You can’t power a large, commercial jet with solar panels. Advances in hydrogen technology still can’t get a plane across the ocean.

So, if the aviation sector wants to reduce its carbon footprint, where do they turn? 


“Carbon in the aviation sector mostly comes from fuel, and this is why the industry wants to replace conventional aviation fuel, which mostly comes from petroleum, with sustainable aviation fuel,” said Puneet Dwivedi, an associate professor at Warnell who studies sustainability and biofuels. “That is why a lot of companies are very interested in producing sustainable aviation fuel, to reduce their carbon footprint as much as possible and, by 2050, be carbon neutral.”

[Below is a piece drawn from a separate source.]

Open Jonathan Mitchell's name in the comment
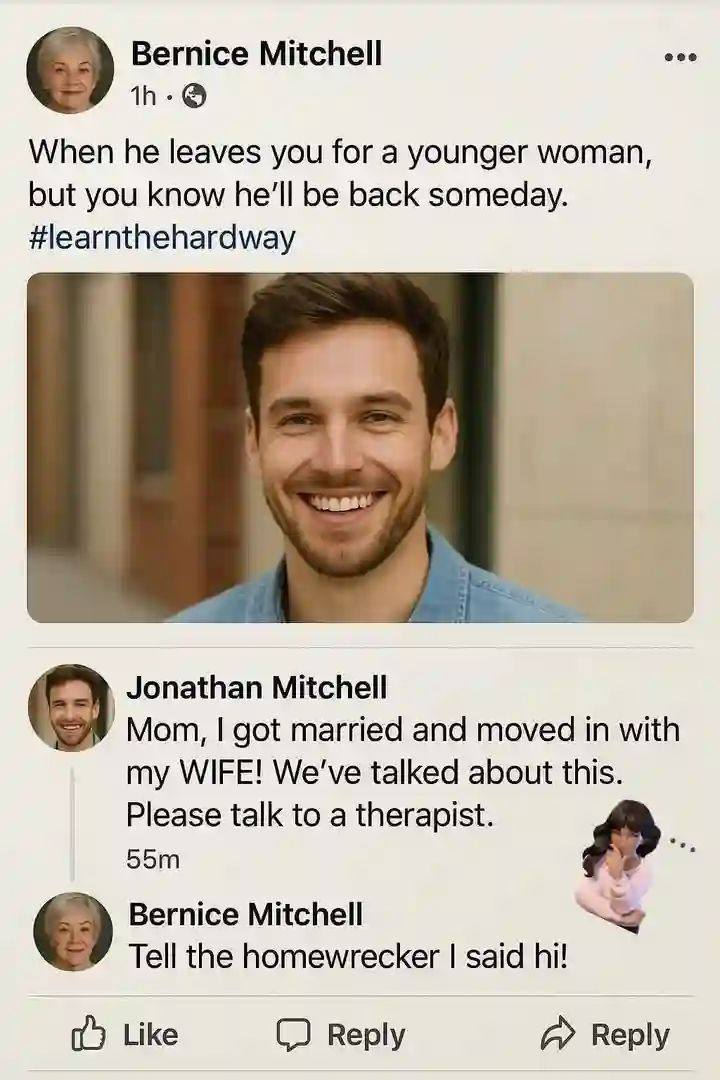The width and height of the screenshot is (720, 1080). coord(256,687)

Already, sustainable aviation fuel is in use. But companies are looking to increase supply, and the carinata plant is emerging as a possible solution.

The plant, a relative of mustard, produces seeds that can be ground and refined into oil. This oil, when refined, can be substituted for jet fuel.

Carinata is an interesting solution for many reasons. It’s a specialized crop that grows well in the winter, especially across southern states. This works well for farmers, who can grow carinata in the off season and not displace other crops. Also, carinata can act like a cover crop, providing nutrients that can be tilled back into the soil when it’s time for a new season—after the seeds have been harvested.

When it’s burned it emits CO2 emissions, but as more carinata is grown, it becomes part of the natural carbon cycle.

“Say you bought sustainable aviation fuel and the carbon goes up ito the atmosphere. If you’re in a continuous cycle, that carbon will come back as part of the crop next year—basically the caarbon becomes food for the crop,” said Dwivedi. “And that cycle continues, so your net carbon is zero—plus you’re getting the same service in terms of flying the plane.”

It’s a sustainable carbon solution that’s now unrolling into practice, as farmers across the South enter contracts to grow carinata this winter. The plan, said Dwivedi, is to harvest the seeds, crush them and send them to BP refineries in Texas where it will be produced into jet fuel.

Dwivedi’s research on sustainable aviation fuel helped propel these new market developments. “It’s very satisfying to see your research have an impact on a large scale,” he said.